When everyone was settled, Jessica took the lead.

‘The first victim found was Daniel E. Palumbo, twenty-three, late of Latona Street in South Philly. As you all know, Daniel was once PPD. He was pronounced at St Adelaide’s Church. Cause of death was ruled exasanguination, due to a sharp object — in this instance a sharpened barb on a length of barb wire — cutting the carotid artery.

‘We have an eyewitness, Mara Reuben, whose mother lives across the street from St Adelaide’s. On the day before we received a call, directing us to the location, Ms Reuben witnessed a man in a long coat and pointed hood exit the alley next to the crime-scene building, and make a mark on the lamppost directly across the sidewalk from the entrance.’

Jessica taped a pair of photographs onto the whiteboard, one of them a still picture from the pole camera on the corner; the other was a close-up photo of the X on the lamppost.

‘This was taken from a pole cam, and seems to back up what Ms Reuben told us.

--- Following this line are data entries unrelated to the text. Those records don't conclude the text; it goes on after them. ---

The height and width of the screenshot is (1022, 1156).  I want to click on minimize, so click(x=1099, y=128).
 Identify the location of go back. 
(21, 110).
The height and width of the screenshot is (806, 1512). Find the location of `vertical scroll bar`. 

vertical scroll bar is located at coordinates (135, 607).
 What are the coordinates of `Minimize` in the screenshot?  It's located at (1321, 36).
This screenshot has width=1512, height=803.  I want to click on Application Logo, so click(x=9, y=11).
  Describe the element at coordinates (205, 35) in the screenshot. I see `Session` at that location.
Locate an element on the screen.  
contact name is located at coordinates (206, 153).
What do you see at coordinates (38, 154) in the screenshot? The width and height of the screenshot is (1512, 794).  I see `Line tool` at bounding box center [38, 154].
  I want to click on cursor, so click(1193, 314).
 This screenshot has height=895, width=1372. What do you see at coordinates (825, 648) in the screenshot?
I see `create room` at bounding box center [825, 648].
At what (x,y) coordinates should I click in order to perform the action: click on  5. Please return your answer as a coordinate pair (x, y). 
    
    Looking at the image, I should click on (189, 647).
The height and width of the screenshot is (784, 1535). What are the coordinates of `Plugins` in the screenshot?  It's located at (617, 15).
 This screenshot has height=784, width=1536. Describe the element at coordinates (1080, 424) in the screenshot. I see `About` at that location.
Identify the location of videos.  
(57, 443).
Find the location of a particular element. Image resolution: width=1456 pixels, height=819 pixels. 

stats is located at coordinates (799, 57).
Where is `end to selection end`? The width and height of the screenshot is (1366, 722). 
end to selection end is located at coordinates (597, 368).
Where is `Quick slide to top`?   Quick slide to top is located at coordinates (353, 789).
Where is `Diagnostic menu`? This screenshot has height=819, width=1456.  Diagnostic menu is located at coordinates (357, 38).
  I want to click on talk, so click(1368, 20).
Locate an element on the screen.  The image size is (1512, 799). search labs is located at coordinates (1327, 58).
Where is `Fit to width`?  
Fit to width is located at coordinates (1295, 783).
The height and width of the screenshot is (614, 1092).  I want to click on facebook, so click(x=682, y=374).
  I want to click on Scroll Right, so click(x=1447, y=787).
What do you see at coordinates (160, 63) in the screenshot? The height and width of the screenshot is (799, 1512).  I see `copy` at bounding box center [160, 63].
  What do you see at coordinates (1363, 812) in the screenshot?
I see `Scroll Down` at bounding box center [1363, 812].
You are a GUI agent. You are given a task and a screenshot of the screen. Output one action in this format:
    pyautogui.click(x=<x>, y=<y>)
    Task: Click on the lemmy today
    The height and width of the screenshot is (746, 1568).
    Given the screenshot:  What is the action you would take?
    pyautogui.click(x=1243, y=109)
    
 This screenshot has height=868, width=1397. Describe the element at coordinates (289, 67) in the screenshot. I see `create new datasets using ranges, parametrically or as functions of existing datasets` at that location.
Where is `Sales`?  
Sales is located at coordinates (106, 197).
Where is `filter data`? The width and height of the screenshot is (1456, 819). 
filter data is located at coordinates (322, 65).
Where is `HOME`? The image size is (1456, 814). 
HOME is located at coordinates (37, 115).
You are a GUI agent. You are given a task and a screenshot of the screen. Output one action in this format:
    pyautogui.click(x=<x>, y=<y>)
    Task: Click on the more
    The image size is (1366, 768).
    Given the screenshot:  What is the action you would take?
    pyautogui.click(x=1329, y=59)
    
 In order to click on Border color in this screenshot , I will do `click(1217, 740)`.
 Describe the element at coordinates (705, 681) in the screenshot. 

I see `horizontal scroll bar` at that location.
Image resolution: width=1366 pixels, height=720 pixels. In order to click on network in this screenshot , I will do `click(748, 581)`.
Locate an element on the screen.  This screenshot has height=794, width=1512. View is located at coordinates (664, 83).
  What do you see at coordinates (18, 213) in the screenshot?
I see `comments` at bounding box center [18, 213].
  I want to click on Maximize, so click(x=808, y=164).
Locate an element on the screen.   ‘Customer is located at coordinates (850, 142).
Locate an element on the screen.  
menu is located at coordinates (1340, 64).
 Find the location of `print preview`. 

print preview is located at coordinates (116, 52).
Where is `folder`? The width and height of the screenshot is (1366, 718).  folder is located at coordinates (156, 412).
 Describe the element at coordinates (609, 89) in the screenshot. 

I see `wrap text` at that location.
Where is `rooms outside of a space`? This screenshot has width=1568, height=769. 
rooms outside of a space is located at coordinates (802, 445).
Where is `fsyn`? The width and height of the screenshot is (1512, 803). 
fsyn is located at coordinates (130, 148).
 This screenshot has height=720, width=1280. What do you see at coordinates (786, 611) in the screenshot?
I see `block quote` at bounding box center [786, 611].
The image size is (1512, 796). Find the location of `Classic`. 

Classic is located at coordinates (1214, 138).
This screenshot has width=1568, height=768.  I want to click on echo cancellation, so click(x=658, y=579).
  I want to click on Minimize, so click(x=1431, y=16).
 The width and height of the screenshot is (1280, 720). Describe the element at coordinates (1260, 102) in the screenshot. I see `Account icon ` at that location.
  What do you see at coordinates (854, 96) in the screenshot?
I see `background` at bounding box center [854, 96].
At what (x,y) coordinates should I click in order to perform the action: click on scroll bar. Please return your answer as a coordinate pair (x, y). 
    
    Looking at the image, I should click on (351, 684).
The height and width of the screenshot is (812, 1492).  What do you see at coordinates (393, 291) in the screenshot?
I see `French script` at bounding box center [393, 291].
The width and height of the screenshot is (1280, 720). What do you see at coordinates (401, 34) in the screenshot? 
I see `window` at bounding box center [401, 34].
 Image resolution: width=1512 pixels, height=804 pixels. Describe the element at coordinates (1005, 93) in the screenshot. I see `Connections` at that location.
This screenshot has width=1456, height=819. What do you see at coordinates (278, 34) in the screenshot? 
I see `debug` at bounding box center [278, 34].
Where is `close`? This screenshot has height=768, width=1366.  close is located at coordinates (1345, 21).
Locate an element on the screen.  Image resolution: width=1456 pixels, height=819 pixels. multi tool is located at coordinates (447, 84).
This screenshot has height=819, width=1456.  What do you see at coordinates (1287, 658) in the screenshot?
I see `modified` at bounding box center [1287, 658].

The time code coincides with her recollection of events. Unfortunately, she could not give us a better description.

‘A few days later we questioned one of Daniel Palumbo’s known associates, one Thomas L. Boyce, who had one of the victim’s old knapsacks with him. We found no solid leads in there. I then began a series of interviews at free clinics, which led me to the St Julius Clinic at Twelfth and Lehigh. One of the nurses there, a man named Ted Cochrane, remembered treating our second victim, Cecilia Rollins.’

Jessica had decided to let Byrne brief the task force on Cecilia Rollins. Her level of rage about the murdered baby was still on the red line.

Byrne stood up, consulted his notes. ‘Although Daniel Palumbo’s body was the first to be discovered, the medical examiner has ruled that Cecilia Rollins was the first to die. He puts the date of her death around February sixth. Her body was found in the basement of St Damian’s.’

Jessica knew that Byrne knew he had to brief the team on how they got to St Damian’s in the first place. He wasn’t about to tell them that it came to him in one of his visions. The PPD brass, and even some of his fellow homicide detectives, were skeptical enough of Byrne’s methods the way it was.

‘After a search of St Adelaide’s, a portion of an old prayer card was found in the bell tower, an item we believe was deliberately left by the killer. It was a funeral card from 1966, issued by St Damian’s.

‘The child’s mother, Adria Rollins, nineteen, is severely mentally handicapped, and when I checked with DHS, they said they believed her great-grandfather — who signed forms claiming he was her grandfather — was competent enough as a guardian. When we went to question Adria, we found the old man deceased of natural causes, and Adria alone. We believe the baby was abducted from their apartment.’